> _SELECTED TEXT_:
§ §
Solved: create a macro to iterate through multiple keywords and datasets

river1 · Posted 01-27-2024 02:41 AM

Hello, I have some code to search for keywords in multiple datasets that are created from about 40 merge statements. I've given an example of one of the merge statements and 8 keywords. I have been trying to get the macro to also iterate through three other datasets, for example, LIB2.DATA1, LIB2.DATA2, LIB2.DATA3 and LIB2.DATA4. Although it will take longer to run I'm trying to simplify the output but I've struggled adding in the different datasets. I'd really appreciate some ideas on how to do this.
Many thanks

ods excel file="C:\SAS_output\output_A1.xlsx" options(sheet_name="Sheet1" sheet_interval='none');

%macro SINGLES4(keyword);
data MYLIB1.A1_&keyword ;
  if _n_ = 1 then do;
    dcl hash h1(dataset:'LIB2.DATA1(where=(find(cats(VAR1), "&keyword", "i")))');
    h1.defineKey('VAR2');
    h1.defineDone();
  end;
  set LIB2.DATA1;
  if h1.check() = 0;
run;


title "next search";

proc sort data=MYLIB1.A1_&keyword out=MYLIB1_A1_&keyword;
  by VAR2;
run;

proc sort data=MYLIB4.D4 out=MYLIB4_D4_&keyword;
  by VAR2;
run;

data MYLIB1.A2_&keyword;
  merge MYLIB1_A1_&keyword (in=a) MYLIB4_D4_&keyword (in=b);
  by VAR2;
  if a and b;
  output;
run;

proc sql;
  select count(distinct VAR2) as distinct_A2_&keyword
  from MYLIB1.A2_&keyword;
quit;

[merge and count statements repeated many times]




%mend;

%macro iterate_keywords;
%do i=1 %to 8; 
  %let keyword = %scan(ADF DF QW ER RT TY YU UI, &i); 
  %SINGLES4(&keyword);
%end;
%mend;

%iterate_keywords;

Patrick · Posted 01-27-2024 08:29 PM

Assuming all you want is the result from...

proc sql;
  select count(distinct VAR2) as distinct_A2_&keyword
  from MYLIB1.A2_&keyword;
quit;

...I strongly feel there must be a simpler, better performant and less resource intensive approach.

Your current code will return a count of distinct strings that exist in both tables and match a search term. Is that what you're after?

Is your table MYLIB1.A1_&keyword always the same table where you select rows that match a search term and then compare with one to many other tables?

Are the search terms you are looking for substrings or words in a string or is this the full value stored in the variable you investigate?

I suggest you explain us in sufficient detail what "business problem" you want to solve, what you have and what your desired result is.

Below code is just for illustration how simple things could become depending on your actual requirements.
§ §
> _GIVEN INFORMATION_:
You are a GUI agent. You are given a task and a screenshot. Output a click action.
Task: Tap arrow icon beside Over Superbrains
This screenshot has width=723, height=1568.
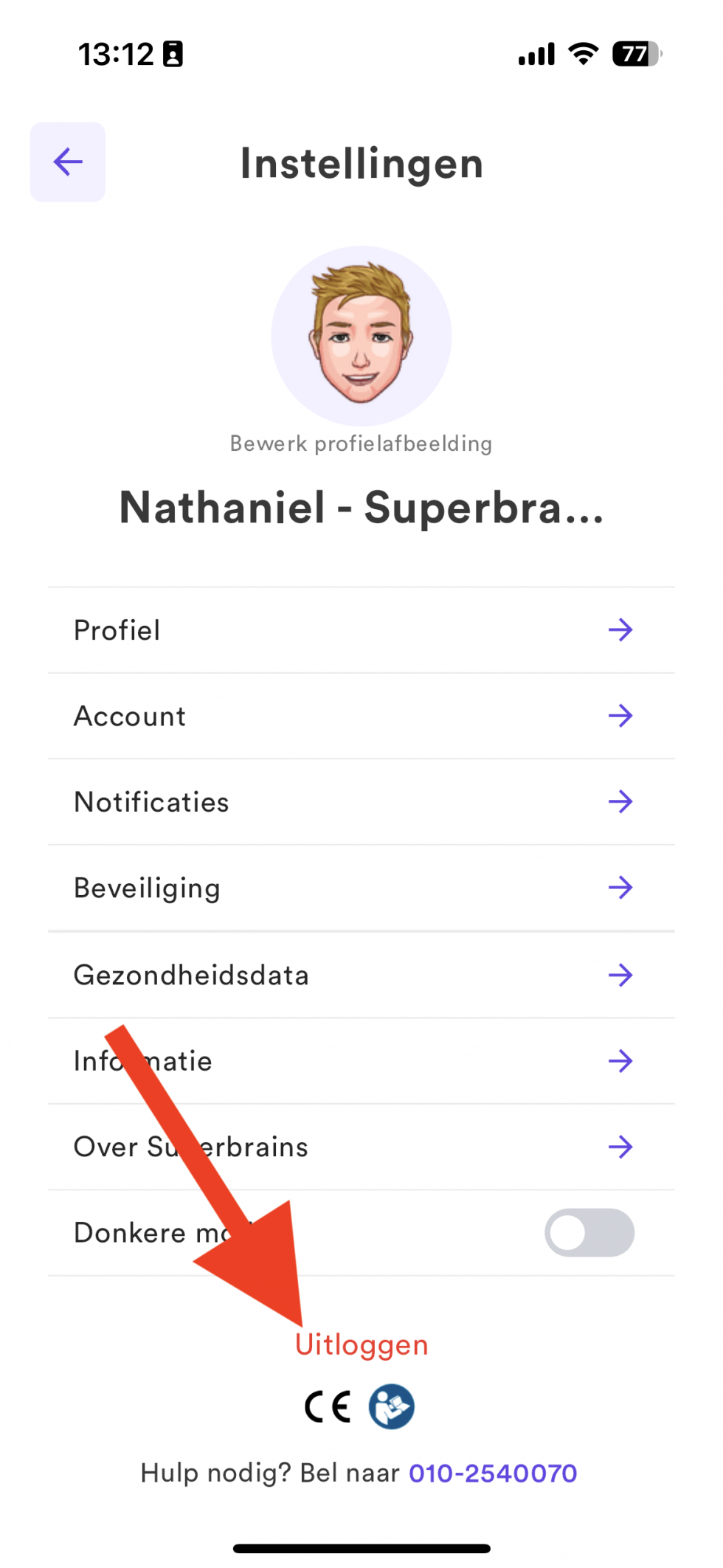click(620, 1147)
§ §
> _WORK TO COMPLETE_:
• 1. According to the SAS macro thread, about how many merge statements create the datasets being searched?
• 2. Condense the paragraph of the SAS macro thread that begins "Hello, I have some code" into two or three sentences, keeping its main facts.
• 3. Transcribe the part of the SAS macro thread starting with "Is your table" and going on through "variable you investigate?".

> _THE ANSWERS_:
• 1. About 40.

• 2. The poster has code that searches for keywords in multiple datasets created from about 40 merge statements, and shows one merge statement and 8 keywords as an example. They want the macro to also iterate through other datasets, such as LIB2.DATA1, LIB2.DATA2, LIB2.DATA3 and LIB2.DATA4, to simplify the output even if it takes longer to run. They have struggled to add the datasets and ask for ideas.

• 3.
Is your table MYLIB1.A1_&keyword always the same table where you select rows that match a search term and then compare with one to many other tables?

Are the search terms you are looking for substrings or words in a string or is this the full value stored in the variable you investigate?